--- Start of Records for this task ---

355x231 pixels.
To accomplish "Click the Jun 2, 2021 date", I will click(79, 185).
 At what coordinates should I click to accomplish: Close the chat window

--- End of Records for this task ---
--- Start of Records for this task ---

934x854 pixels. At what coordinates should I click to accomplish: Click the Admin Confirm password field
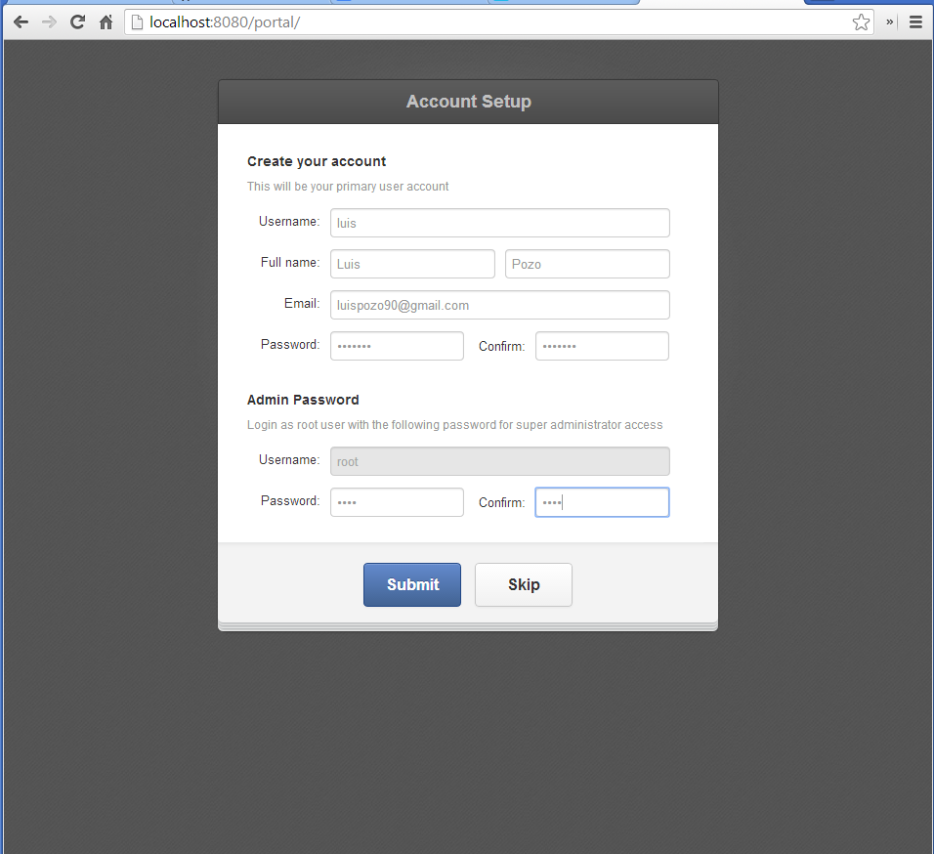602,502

--- End of Records for this task ---

Requirements:
Please reproduce the data from the line with "355x231 pixels." up to and including the line with "At what coordinates should I click to accomplish: Close".

Solution:
355x231 pixels.
To accomplish "Click the Jun 2, 2021 date", I will click(79, 185).
 At what coordinates should I click to accomplish: Close the chat window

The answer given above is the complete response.